[ClusterLabs] Pacemaker not restarting Resource on same node

Thu Jun 28 17:37:45 UTC 2018

On Thu, 2018-06-28 at 19:58 +0300, Andrei Borzenkov wrote:
> 28.06.2018 18:35, Dileep V Nair пишет:
> > 
> > 
> > Hi,
> > 
> > 	I have a cluster with DB2 running in HADR mode. I have used the
> > db2
> > resource agent. My problem is whenever DB2 fails on primary it is
> > migrating
> > to the secondary node. Ideally it should restart thrice (Migration
> > Threshold set to 3) but not happening. This is causing extra
> > downtime for
> > customer. Is there any other settings / parameters which needs to
> > be set.
> > Did anyone face similar issue ? I am on pacemaker version 1.1.15-
> > 21.1.
> > 
> 
> It is impossible to answer without good knowledge of application and
> resource agent. From quick look at resource agent, it removes master
> score from current node if database failure is detected which means
> current node will not be eligible for fail-over.

▶ **Extracted data**:

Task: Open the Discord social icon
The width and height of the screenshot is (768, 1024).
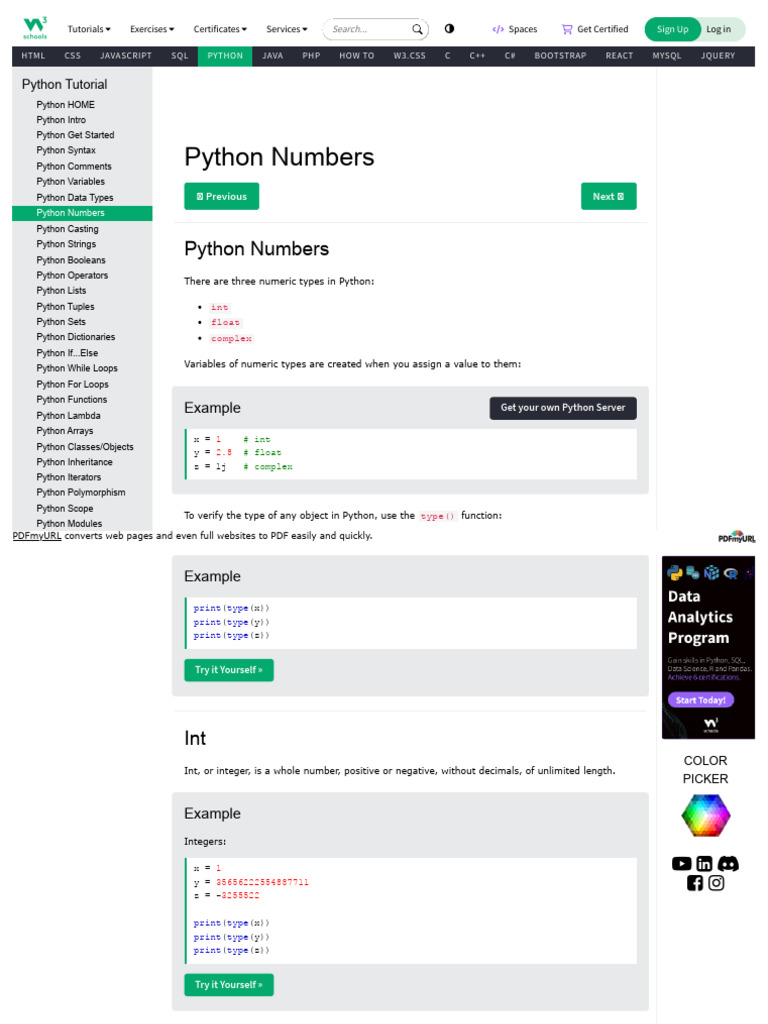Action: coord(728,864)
==
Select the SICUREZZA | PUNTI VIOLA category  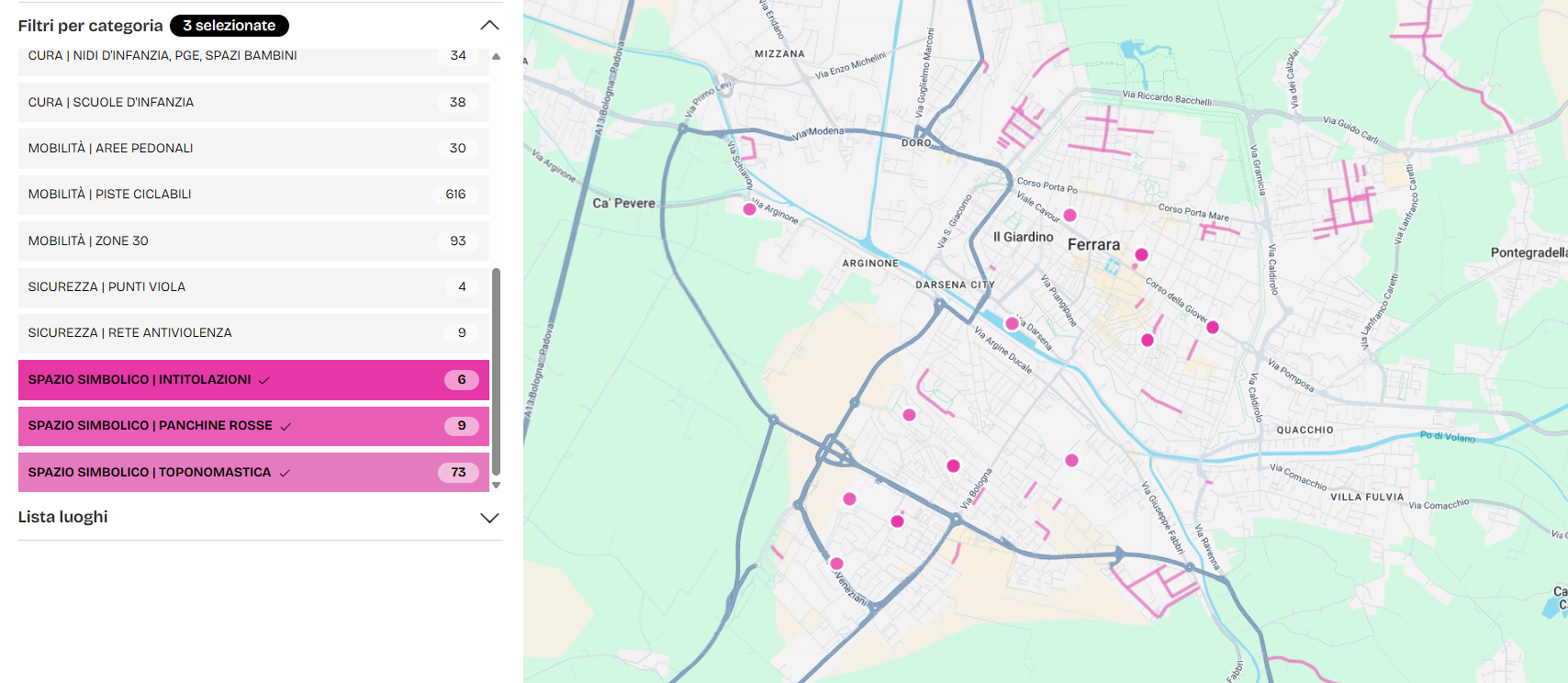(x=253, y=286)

▶ **Objective 1**:
Translate this sentence from the Pacemaker thread into German: "It is impossible to answer without good knowledge of application and resource agent."
▶ **Objective 2**:
Proceed with the Pacemaker thread, picking up right after its final sentence.
The entries come from a different source than the Pacemaker thread.

▶ **Final answer 1**:
Es ist unmöglich, ohne gute Kenntnis der Anwendung und des Resource Agents zu antworten.

▶ **Final answer 2**:
> 
> Note that pacemaker does not really have concept of "restarting
> resource
> on the same node". Every time it performs full node selection using
> current scores. It usually happens to be "same node" simply due to
> non-zero resource stickiness by default. You could attempt to adjust
> stickiness so that final score will be larger than master score on
> standby. But that also needs agent cooperation - are you sure agent
> will
> even attempt to restart failed master locally?

Also, some types of errors cannot be recovered by a restart on the same
node.

For example, by default, start failures will not be retried on the same
node (see the cluster property start-failure-is-fatal), to avoid a
repeatedly failing start preventing the cluster from doing anything
else. Certain OCF resource agent exit codes are considered "hard"
errors that prevent retrying on the same node: missing dependencies,
file permission errors, etc.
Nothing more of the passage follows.